DASA section found in the example paper

The data sources used in this study are presented in Table 2 and are openly available. In particular, the data sources used are the following: OpenStreetMap (2023) (OSM), Rijksinstituut voor Volksgezondheid en Milieu (2020) (RIVM),Ministerie van Binnenlandse Zaken en Koninkrijksrelaties(2023)(BGT), Gemeente Amsterdam (2020)(AOD),Rijkswaterstaat Ministerie van Infrastructuur en Waterstaat (2022) (BRON), OVapiB.V. (2023) (OV-API). For the data processing, we used Quantum GIS and Python.The PCA was made with the help of the software package Ken-Q from Banasick (2023). All software used is open-source and publicly available.The dataset, which includes the processed street-level walkability scores from this study, is publicly accessible and shared through a data portal (Cardoso, 2023).The data can also be explored through the open-access interactive web tool CTstreets Map.

Second, based on the DASA section or similar statements, do you think all inputs datasets/sources are publicy available? Do you have access to methods and tools (software code, etc)?

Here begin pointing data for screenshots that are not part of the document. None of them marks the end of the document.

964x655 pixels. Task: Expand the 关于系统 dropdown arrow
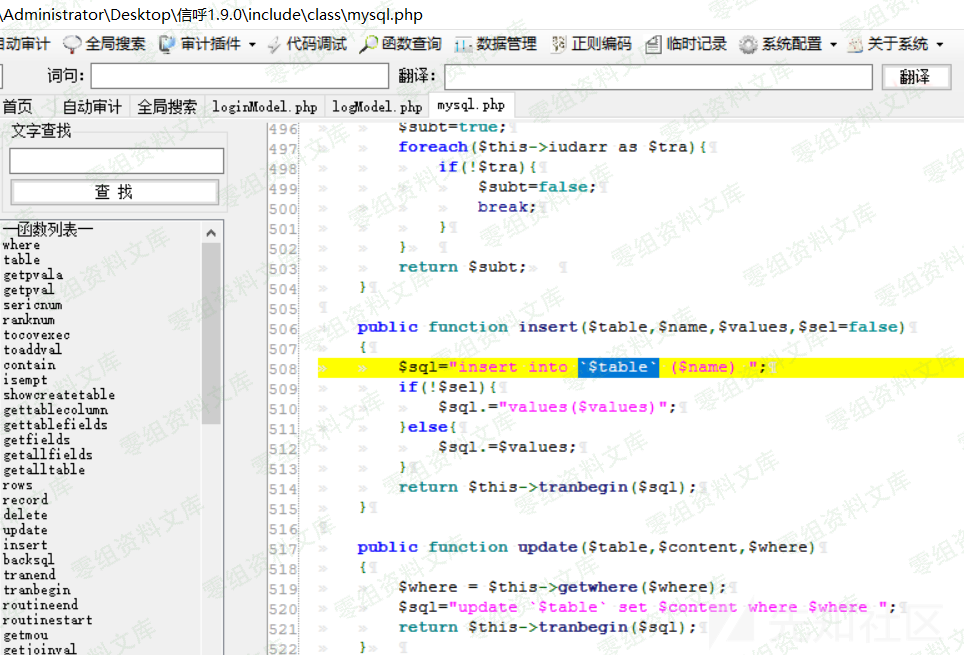pos(939,44)
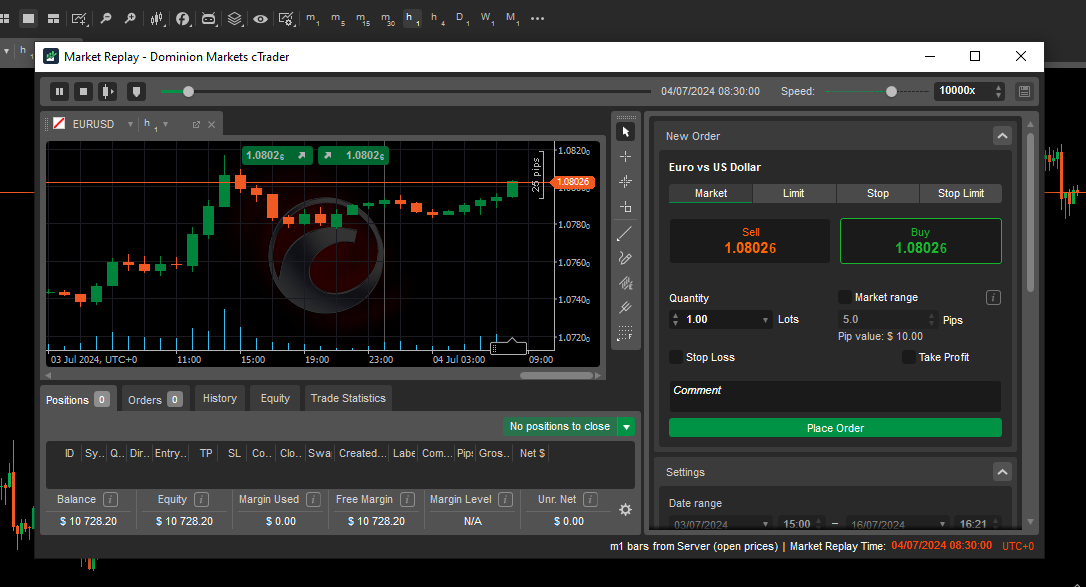Click the Comment input field
The height and width of the screenshot is (587, 1086).
click(835, 394)
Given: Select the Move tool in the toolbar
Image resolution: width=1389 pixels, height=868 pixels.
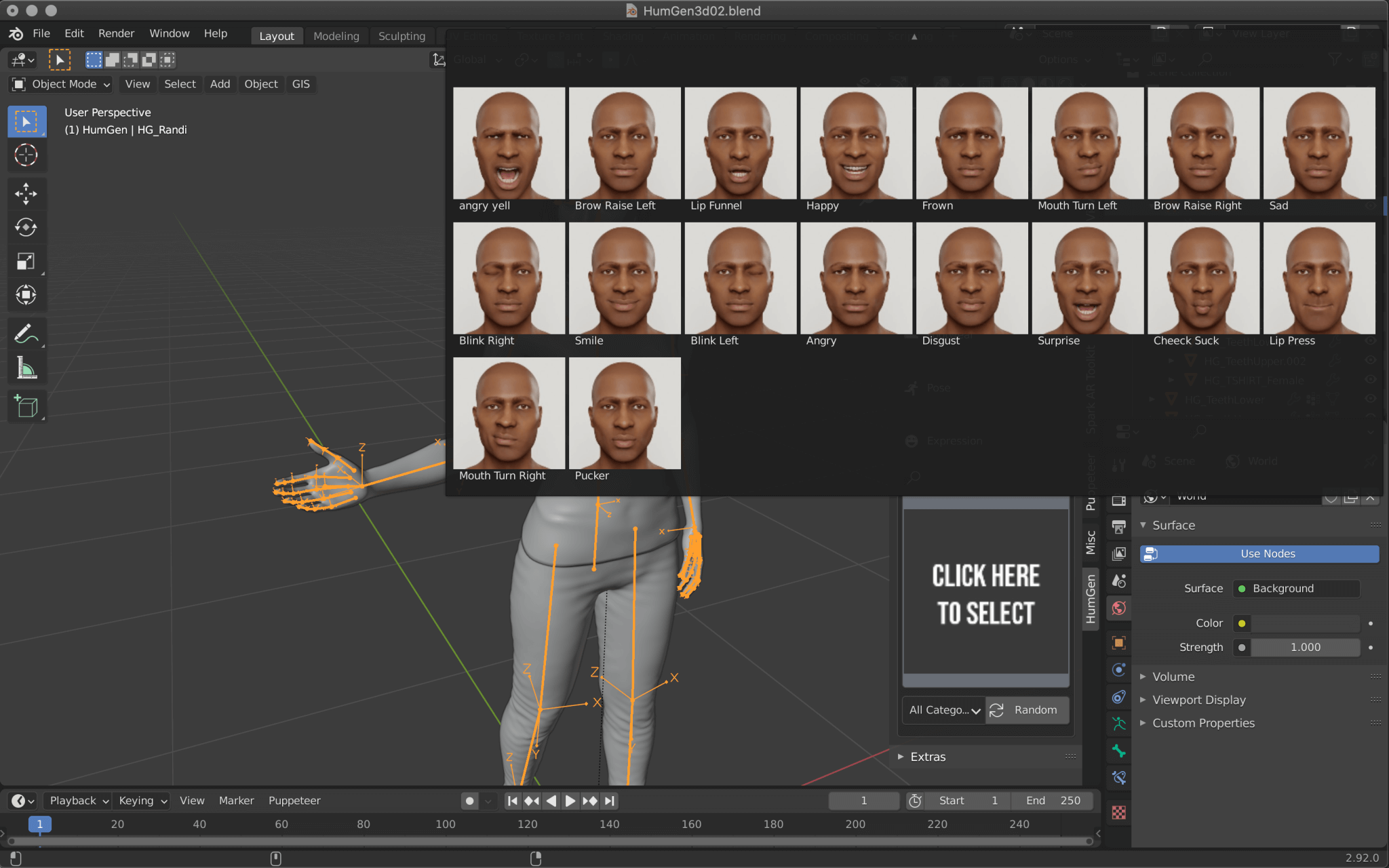Looking at the screenshot, I should (x=26, y=194).
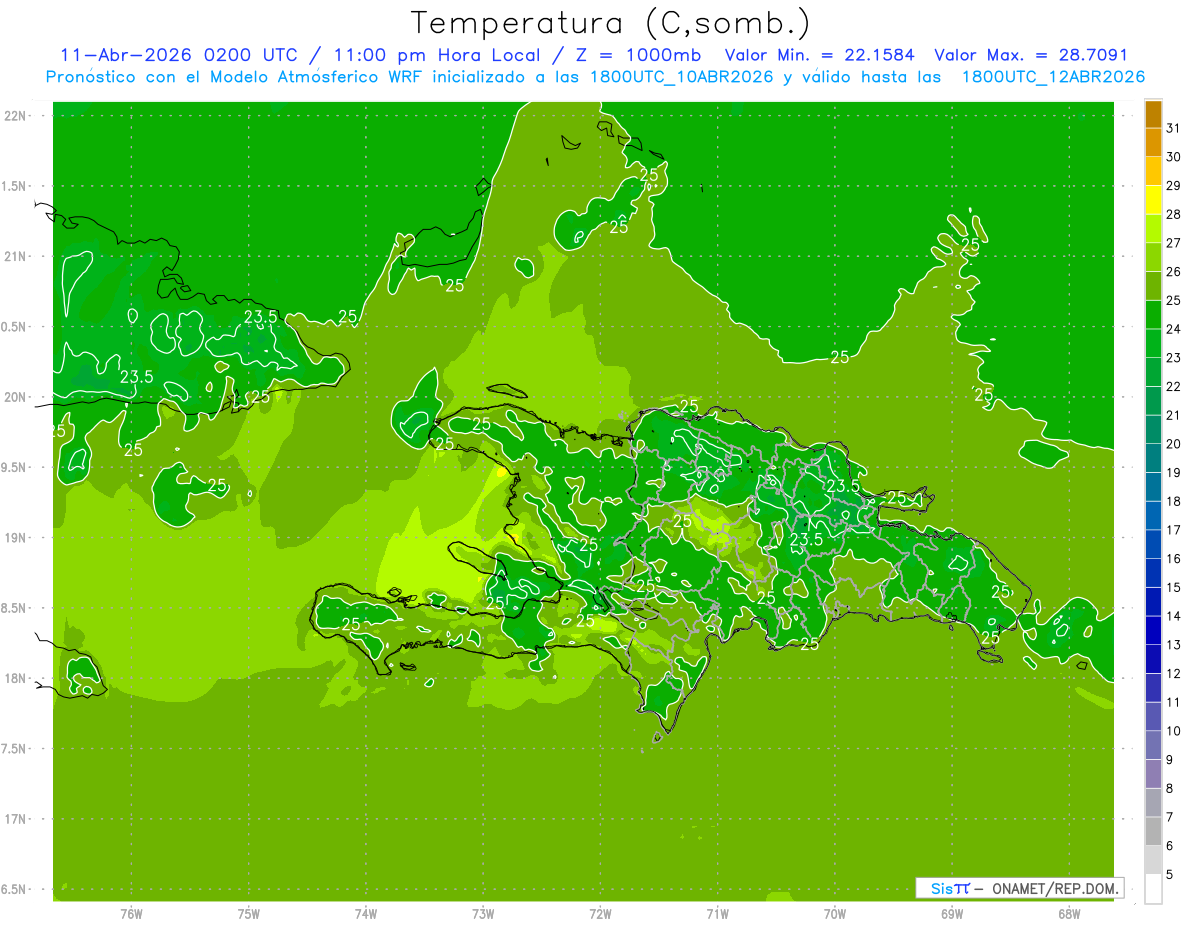Click the 22N latitude axis label
Screen dimensions: 1200x927
pos(15,115)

Third, if somebody else evaluated the same paper before, you can also look at the reproducibility report.

What do you think the study’s scores should be?

Criteria	Reproducibility levels
`Input Data`	[UDAO] or NA
`Methods, Analysis, Processing`	[UDAO] or NA
`Results`	[UDAO] or NA
`Computational Environment`	[True/False]

Suggested Reproducibility assessment of the example paper

Criteria	Reproducibility levels	Notes
`Input Data`	Available and Documented	Multiple datasets, including OpenStreetMap, BGT, and RIVM, are openly available and referenced with specific sources. Not all of them are permannetly archived (without DOI/handler).
`Methods, Analysis, Processing`	Documented	Ref (Cardoso, 2023) in paper includes a broken linked. Yet, through the reproducibilty report we learn that there is a code repository, but is not directly available from the paper. With a bit of investigacion, we can reach the original code repo. Even though some scripts are provided, some data preprocessing and integration steps were done manually in QGIS. Code repo has no licence.
`Results`	Documented	Results are shared through a public portal. No DOI.
`Computational Environment`	False	Some details (“we used Quantum GIS and Python”) but insufficient to perform an actual reproduction.

Reflection: Reproduction plan

Choose one of your recent published paper or a current draft, and carry out a reproducibility self-assessment in which you assign a level (NA, U, D, A, O) for all of reproducibility criteria except the computational environment:

Based on the reproduction plan template (doc, pdf), fill only the first two columns as the content of the planned measures column depends on the Recommendations and practices for open and reproducible research

7.4 Aditional resources and readings

Given a reference list, FLoRa Annotator finds which studies have been replicated and how the authors interpreted the results.
CODECHECK provides an approach for independent execution of computations underlying research articles. See Daniel’s presentation to learn what CODECHECK is about.